Even though I'm more the brooding intellectual type, I enjoy almost everybody, so whether you're into dick jokes or Fermi problems, I can dig it. The important thing is that I'm always looking for a laugh, even if it means I'm the butt of the joke. My shamelessness only adds to this, and the list of things I'm comfortable doing for the sake of comedy is almost infinite.
I live on my own... with a bonus three roommates! I figured if splitting the rent two ways saves money, why not go for four? In spite of having a house jam-packed with people, I've somehow wound up with a whole floor to myself. So, if I invite you to see my basement, don't freak out: that's where I keep all the cool shit.
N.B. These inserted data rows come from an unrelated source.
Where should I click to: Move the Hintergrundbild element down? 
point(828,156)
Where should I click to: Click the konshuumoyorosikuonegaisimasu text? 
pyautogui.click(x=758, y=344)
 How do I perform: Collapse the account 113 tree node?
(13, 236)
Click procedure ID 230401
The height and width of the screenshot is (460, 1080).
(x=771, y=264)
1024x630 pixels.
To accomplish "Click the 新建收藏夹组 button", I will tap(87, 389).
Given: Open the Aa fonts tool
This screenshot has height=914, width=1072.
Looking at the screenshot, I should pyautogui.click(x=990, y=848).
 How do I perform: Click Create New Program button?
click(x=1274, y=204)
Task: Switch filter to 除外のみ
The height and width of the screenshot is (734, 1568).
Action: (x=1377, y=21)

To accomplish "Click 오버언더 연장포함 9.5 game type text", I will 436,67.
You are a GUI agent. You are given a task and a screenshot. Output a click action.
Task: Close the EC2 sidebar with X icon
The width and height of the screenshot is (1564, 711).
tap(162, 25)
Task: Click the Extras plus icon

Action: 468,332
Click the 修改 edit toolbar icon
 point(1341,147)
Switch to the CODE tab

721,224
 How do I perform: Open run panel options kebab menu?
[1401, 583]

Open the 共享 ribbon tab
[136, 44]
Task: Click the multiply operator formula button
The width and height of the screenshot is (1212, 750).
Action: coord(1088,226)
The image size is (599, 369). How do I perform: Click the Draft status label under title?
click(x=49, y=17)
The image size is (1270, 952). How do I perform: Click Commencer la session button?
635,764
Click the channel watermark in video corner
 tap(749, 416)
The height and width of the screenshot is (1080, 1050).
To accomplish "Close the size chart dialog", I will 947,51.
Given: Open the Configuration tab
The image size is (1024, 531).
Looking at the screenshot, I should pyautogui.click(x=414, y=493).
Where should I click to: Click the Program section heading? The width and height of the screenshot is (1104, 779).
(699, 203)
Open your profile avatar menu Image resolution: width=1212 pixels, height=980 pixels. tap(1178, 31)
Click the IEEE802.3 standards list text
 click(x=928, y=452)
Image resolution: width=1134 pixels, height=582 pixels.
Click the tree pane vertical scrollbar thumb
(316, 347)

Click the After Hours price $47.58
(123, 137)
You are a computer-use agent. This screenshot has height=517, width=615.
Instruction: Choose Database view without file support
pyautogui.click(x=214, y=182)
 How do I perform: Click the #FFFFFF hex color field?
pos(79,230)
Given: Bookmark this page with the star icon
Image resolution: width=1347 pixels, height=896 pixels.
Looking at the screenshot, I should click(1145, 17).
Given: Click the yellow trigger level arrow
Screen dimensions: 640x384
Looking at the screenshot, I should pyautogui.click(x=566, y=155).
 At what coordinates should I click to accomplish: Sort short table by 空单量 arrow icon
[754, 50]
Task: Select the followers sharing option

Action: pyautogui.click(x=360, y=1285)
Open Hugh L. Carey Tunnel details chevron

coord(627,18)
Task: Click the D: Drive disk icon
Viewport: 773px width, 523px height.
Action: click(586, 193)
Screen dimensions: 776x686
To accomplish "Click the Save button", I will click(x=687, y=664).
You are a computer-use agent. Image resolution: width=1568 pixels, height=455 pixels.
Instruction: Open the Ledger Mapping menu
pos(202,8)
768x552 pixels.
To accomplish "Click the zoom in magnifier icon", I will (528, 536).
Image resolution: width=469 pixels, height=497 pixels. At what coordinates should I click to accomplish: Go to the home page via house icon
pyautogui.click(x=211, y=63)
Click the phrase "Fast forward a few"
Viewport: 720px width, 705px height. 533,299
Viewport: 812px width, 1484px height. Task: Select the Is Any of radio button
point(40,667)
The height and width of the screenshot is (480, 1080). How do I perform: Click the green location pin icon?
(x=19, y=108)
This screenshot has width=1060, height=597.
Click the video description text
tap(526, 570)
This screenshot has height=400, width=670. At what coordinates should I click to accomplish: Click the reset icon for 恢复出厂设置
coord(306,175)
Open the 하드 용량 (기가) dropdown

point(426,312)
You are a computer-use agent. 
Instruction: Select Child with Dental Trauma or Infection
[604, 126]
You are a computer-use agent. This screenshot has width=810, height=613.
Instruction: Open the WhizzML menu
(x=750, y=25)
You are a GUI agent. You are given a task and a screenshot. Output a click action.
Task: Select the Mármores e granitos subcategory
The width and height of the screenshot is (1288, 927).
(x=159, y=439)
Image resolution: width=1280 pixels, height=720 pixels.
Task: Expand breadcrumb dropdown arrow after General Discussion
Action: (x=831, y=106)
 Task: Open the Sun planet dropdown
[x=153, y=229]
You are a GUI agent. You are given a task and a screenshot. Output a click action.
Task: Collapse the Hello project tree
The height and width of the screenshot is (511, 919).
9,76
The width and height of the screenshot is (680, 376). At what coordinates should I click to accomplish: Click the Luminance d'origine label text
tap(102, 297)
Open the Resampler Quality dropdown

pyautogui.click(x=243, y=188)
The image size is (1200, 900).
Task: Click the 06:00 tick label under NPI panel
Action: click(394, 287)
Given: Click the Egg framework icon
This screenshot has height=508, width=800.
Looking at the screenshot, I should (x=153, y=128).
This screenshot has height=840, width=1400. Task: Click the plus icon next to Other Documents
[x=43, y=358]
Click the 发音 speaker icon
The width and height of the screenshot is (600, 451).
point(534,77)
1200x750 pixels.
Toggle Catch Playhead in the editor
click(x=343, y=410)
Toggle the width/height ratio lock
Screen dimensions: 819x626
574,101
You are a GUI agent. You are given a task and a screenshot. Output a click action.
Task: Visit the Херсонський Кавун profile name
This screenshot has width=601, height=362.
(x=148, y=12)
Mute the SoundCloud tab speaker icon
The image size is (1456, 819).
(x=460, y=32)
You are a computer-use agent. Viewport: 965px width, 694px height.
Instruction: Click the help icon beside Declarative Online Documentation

I tend toward the philosophy "If it's worth doing, it's worth overdoing." If I'm writing a blog post or doing a research paper, I'm probably not eating or doing anything else until it's done. If I'm in the mood to watch cats on YouTube, then I'm'a watch every fucking cat jump into every fucking box that site has.
I try to enjoy art, but I feel like I'm missing that part of my brain. I get that creative human expression is important... but when I see The Scream I don't think or feel anything other than "There's a dude. He's screaming." Maybe you can show me the error of my ways?
"Philadelphian," for me, is as fundamental to my identity as "geek" or "heterosexual." I don't want a house with vinyl siding and a perfectly-manicured lawn surrounded by a white picket fence in a cul-de-sac: I actually prefer to interact with other human beings.
I'm on here because I'm looking to expand beyond the sausage fest that is my group of friends. There's nothing like shooting the shit with your buddies, but I need a dose of estrogen in my life or I'm going to start thinking Fast and Furious is quality cinema. On a related note: bonus points if you can hang with a bunch of foul-mouthed, flannel-wearing, beard-loving dudes.